WHAT YOU ARE ASKED TO DO
Convert the listing below into a JSON list of strings, one string per line, omitting blank lines.

PROVIDED INFORMATION
---
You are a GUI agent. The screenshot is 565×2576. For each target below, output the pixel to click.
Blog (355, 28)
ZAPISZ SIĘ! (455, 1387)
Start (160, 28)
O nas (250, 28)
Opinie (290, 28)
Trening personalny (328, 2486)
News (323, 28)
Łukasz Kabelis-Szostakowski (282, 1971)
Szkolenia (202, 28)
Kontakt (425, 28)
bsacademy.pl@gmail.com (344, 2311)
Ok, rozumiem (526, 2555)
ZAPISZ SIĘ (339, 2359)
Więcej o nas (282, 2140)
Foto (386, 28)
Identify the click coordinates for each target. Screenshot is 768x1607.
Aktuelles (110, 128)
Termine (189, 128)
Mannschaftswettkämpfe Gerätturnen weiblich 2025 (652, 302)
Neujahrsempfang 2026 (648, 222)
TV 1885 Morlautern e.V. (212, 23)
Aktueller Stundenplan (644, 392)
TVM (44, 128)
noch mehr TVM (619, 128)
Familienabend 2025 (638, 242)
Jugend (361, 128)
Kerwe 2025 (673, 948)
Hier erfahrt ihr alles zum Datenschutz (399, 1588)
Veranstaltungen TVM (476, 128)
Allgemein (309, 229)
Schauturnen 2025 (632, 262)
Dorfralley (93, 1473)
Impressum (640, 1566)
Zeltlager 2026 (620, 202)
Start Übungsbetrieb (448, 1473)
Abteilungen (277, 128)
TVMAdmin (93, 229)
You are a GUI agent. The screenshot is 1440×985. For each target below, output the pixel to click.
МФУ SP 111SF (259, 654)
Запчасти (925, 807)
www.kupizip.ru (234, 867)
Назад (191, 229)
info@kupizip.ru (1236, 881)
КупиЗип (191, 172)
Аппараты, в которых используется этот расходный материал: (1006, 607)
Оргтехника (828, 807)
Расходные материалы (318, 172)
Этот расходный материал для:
---
RESPONSE TO THE TASK
[
  "You are a GUI agent. The screenshot is 565×2576. For each target below, output the pixel to click.",
  "Blog (355, 28)",
  "ZAPISZ SIĘ! (455, 1387)",
  "Start (160, 28)",
  "O nas (250, 28)",
  "Opinie (290, 28)",
  "Trening personalny (328, 2486)",
  "News (323, 28)",
  "Łukasz Kabelis-Szostakowski (282, 1971)",
  "Szkolenia (202, 28)",
  "Kontakt (425, 28)",
  "bsacademy.pl@gmail.com (344, 2311)",
  "Ok, rozumiem (526, 2555)",
  "ZAPISZ SIĘ (339, 2359)",
  "Więcej o nas (282, 2140)",
  "Foto (386, 28)",
  "Identify the click coordinates for each target. Screenshot is 768x1607.",
  "Aktuelles (110, 128)",
  "Termine (189, 128)",
  "Mannschaftswettkämpfe Gerätturnen weiblich 2025 (652, 302)",
  "Neujahrsempfang 2026 (648, 222)",
  "TV 1885 Morlautern e.V. (212, 23)",
  "Aktueller Stundenplan (644, 392)",
  "TVM (44, 128)",
  "noch mehr TVM (619, 128)",
  "Familienabend 2025 (638, 242)",
  "Jugend (361, 128)",
  "Kerwe 2025 (673, 948)",
  "Hier erfahrt ihr alles zum Datenschutz (399, 1588)",
  "Veranstaltungen TVM (476, 128)",
  "Allgemein (309, 229)",
  "Schauturnen 2025 (632, 262)",
  "Dorfralley (93, 1473)",
  "Impressum (640, 1566)",
  "Zeltlager 2026 (620, 202)",
  "Start Übungsbetrieb (448, 1473)",
  "Abteilungen (277, 128)",
  "TVMAdmin (93, 229)",
  "You are a GUI agent. The screenshot is 1440×985. For each target below, output the pixel to click.",
  "МФУ SP 111SF (259, 654)",
  "Запчасти (925, 807)",
  "www.kupizip.ru (234, 867)",
  "Назад (191, 229)",
  "info@kupizip.ru (1236, 881)",
  "КупиЗип (191, 172)",
  "Аппараты, в которых используется этот расходный материал: (1006, 607)",
  "Оргтехника (828, 807)",
  "Расходные материалы (318, 172)",
  "Этот расходный материал для:"
]